Based on the rates of breastfeeding among CPNP participants, each infant born to a mother who received support would avoid an average of $42 in hospital costs in the first year of life as a result of diseases prevented. Note that this very conservative estimate does not include medication costs, laboratory or diagnostic tests and other direct health care costs. Nor are any indirect costs included such as transportation, lost parental wages, or childcare costs for other children. As a result of this conservative approach, the estimated cost saving do not fully demonstrate the considerable impact of breastfeeding on infant health. These savings increase with the presence of certain risk characteristics, as illustrated in Table 16.

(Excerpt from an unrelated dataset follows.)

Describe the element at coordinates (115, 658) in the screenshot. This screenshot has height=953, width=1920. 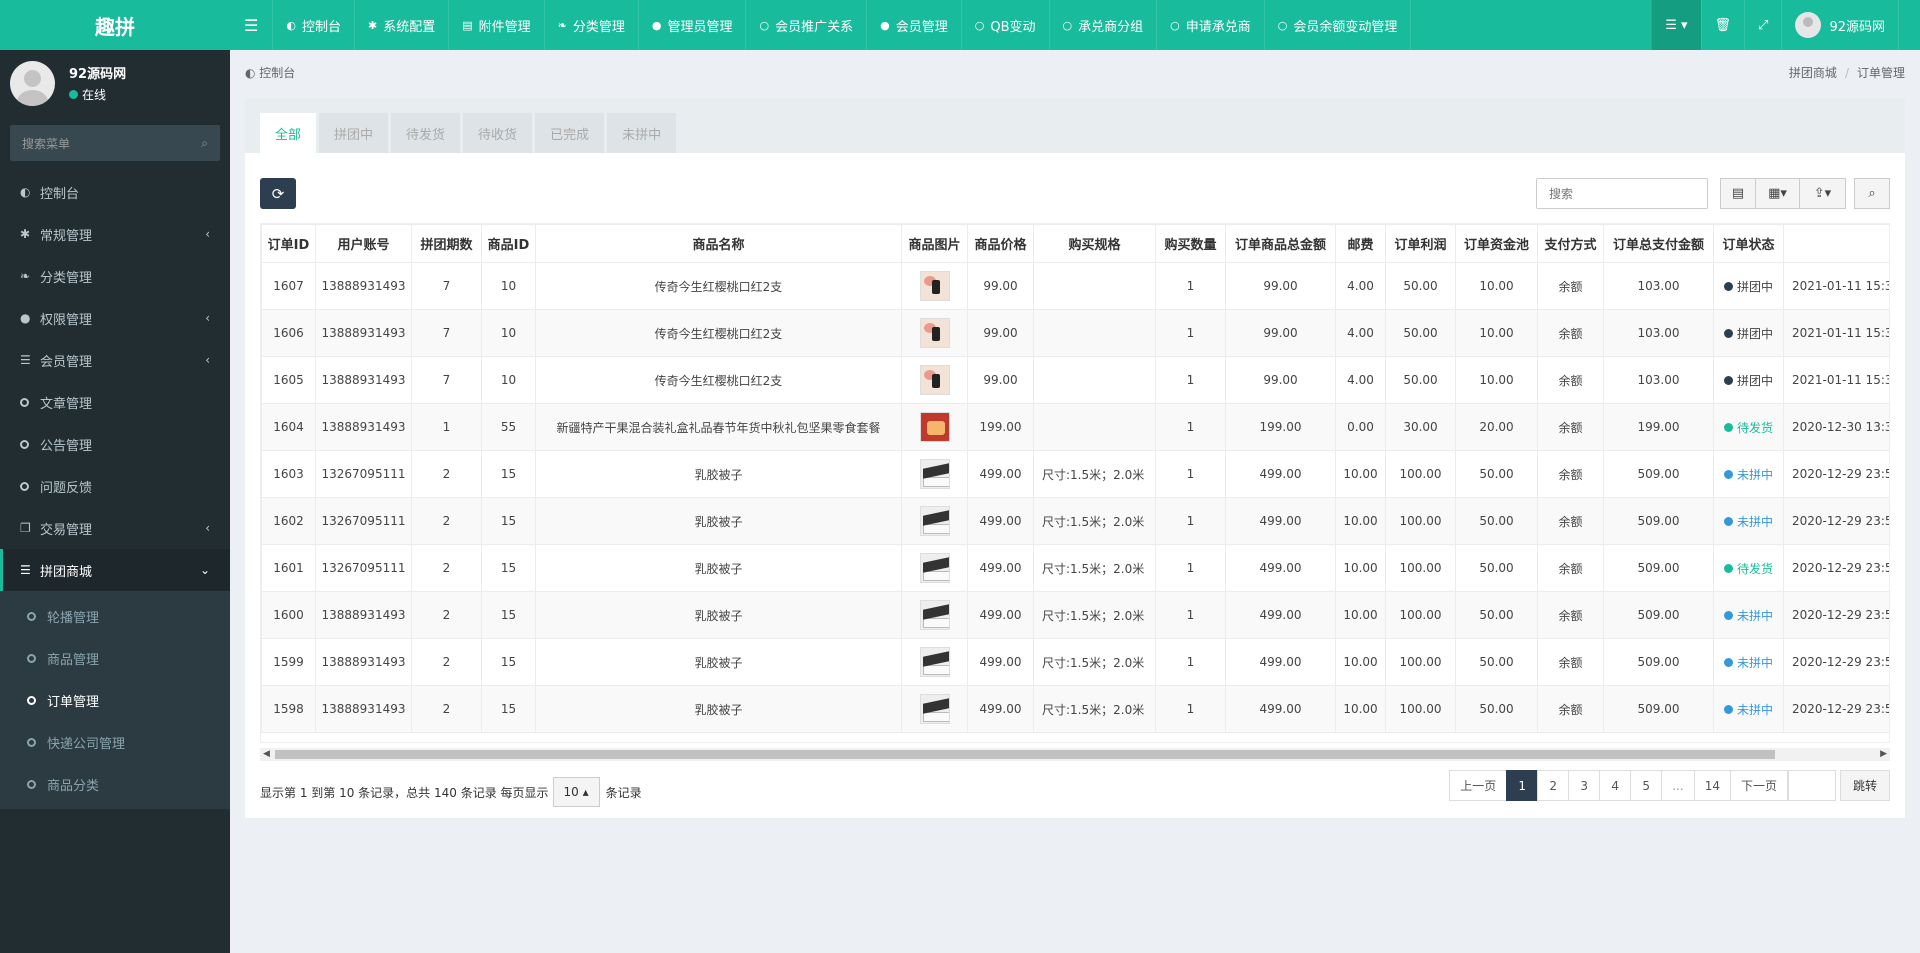
I see `sidebar-item-goods: 商品管理` at that location.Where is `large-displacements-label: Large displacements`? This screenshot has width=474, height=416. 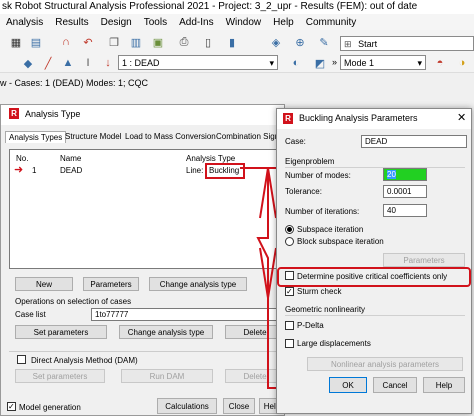
large-displacements-label: Large displacements is located at coordinates (334, 344).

Among CPNP participants, those who did not breastfeed at birth were significantly more likely to report that their infants had respiratory problems (55% more likely) or a heart problem (43% more likely) within the first two weeks of life. As illustrated in Table 17, the rates of respiratory conditions and heart problems in CPNP newborns based on whether or not they were breastfed can have a significant impact on the cost of their health care. Infants who are not breastfed incur greater health care costs for these conditions – ranging between $12 and $40 dollars per infant – than those who are breastfed.
(McMurchy, 2008; PHAC CPNP - ICQ2) * Assumes 50% hospitalization rate.
Although modeling the rates and costs associated with breastfeeding outcomes can provide an estimate of potential cost savings, more precise and detailed cost information could be derived by analysing the health care utilization of a cohort of pregnant women and their infants from birth up to age one or more years.
Overall, the findings above have established that CPNP is a cost efficient program, specifically in its efforts to increase rates of breastfeeding and decrease rates of LBW. The evidence from the research literature illustrates that CPNP is providing cost savings in relevant areas. With an average cost per client of $1,000 or less, and by leveraging resources worth over 50% of the program’s funding through in-kind resources, the program is operating in a cost-efficient manner. Additionally, when the costing analysis of the program was conducted, cost savings for both main program objectives of reducing the risk and incidence of LBW and increasing the initiation and duration of breastfeeding, were found. Given that the comparison group was the general Canadian population, and not a population experiencing equivalent risk, the results are impressive. Based on the 17,689 CPNP participants included in this analysis, the cost savings provided by CPNP is $1.6 million.